REPUBLIKA.CO.ID,
Oleh: Shelbi Asrianti
Semakin banyak orang di seluruh dunia yang mengidap penyakit autoimun. Penyakit autoimun terjadi karena sistem kekebalan tubuh tidak dapat lagi membedakan antara sel sehat dan mikroorganisme yang menyerang.
Pertahanan tubuh yang seharusnya melindungi dari penyakit malah berbalik menyerang jaringan dan organ. Ilmuwan seluruh dunia tengah berusaha melakukan riset untuk mengetahui penyebabnya, termasuk yang dilakukan pakar Inggris.
Dua pakar bernama James Lee dan Carola Vinuesa dari Francis Crick Institute London membentuk kelompok penelitian terkait hal itu. Mereka berupaya mengetahui penyebab dari penyakit autoimun.
Jenis penyakit autoimun termasuk diabetes tipe satu, lupus, rheumatoid arthritis, penyakit radang usus, dan sklerosis ganda. Setidaknya empat juta orang di Inggris mengembangkan kondisi tersebut, dengan beberapa individu mengidap lebih dari satu jenis.
Secara internasional, diperkirakan jumlah kasus penyakit autoimun meningkat antara tiga sampai sembilan persen per tahun. Sebagian besar ilmuwan percaya faktor lingkungan memainkan peran kunci dalam kenaikan ini.
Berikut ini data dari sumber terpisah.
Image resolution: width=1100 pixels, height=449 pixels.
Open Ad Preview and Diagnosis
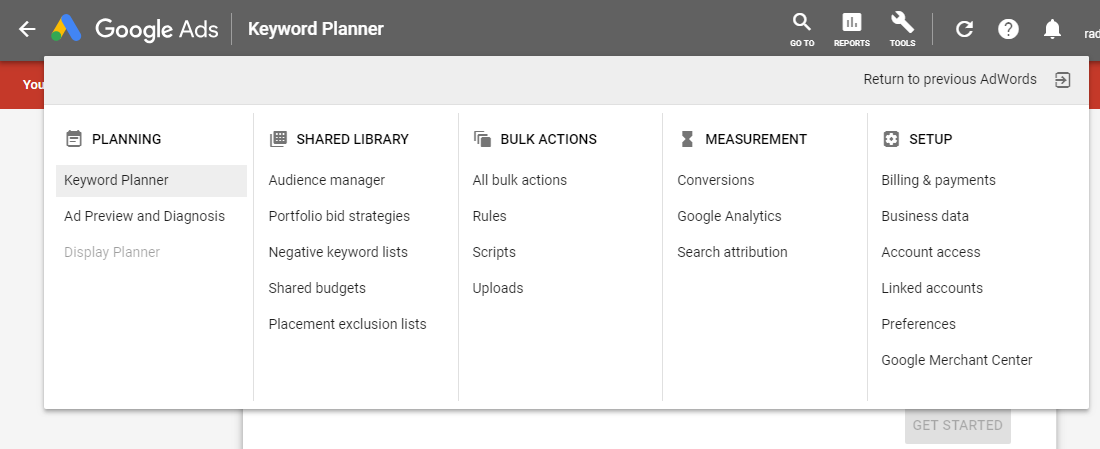click(145, 216)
Demikian pula pendapat Lee dan Vinuesa. Menurut mereka, genetika manusia tidak berubah selama beberapa dekade terakhir. Artinya, ada perubahan eksternal yang memengaruhi peningkatan kecenderungan penyakit autoimun.
Secara spesifik mereka merujuk pada perubahan pola makan, mengingat semakin banyak warga global yang mengadopsi pola makan ala barat. Diet Barat yang sarat makanan cepat saji kekurangan bahan penting, seperti serat sehingga berdampak pada kondisi mikrobioma.
"Kumpulan mikroorganisme di usus kita memainkan peran kunci dalam mengendalikan berbagai fungsi tubuh. Perubahan mikrobioma ini kemudian memicu penyakit autoimun, yang sekarang telah ditemukan lebih dari 100 jenis," ungkap Vinuesa.
Akan tetapi, kerentanan individu turut terlibat dalam risiko mengidap penyakit autoimun. Jika seseorang tidak memiliki kerentanan genetik tersebut, belum tentu dia akan terkena penyakit autoimun, tidak peduli berapa banyak burger cepat saji yang disantap.
Lewat studinya, Vinuesa dan Lee mencoba memahami mekanisme genetik mendasar yang mendukung penyakit autoimun dan membuat beberapa orang rentan tetapi yang lain tidak. Terlihat perbedaan DNA di antara individu tersebut.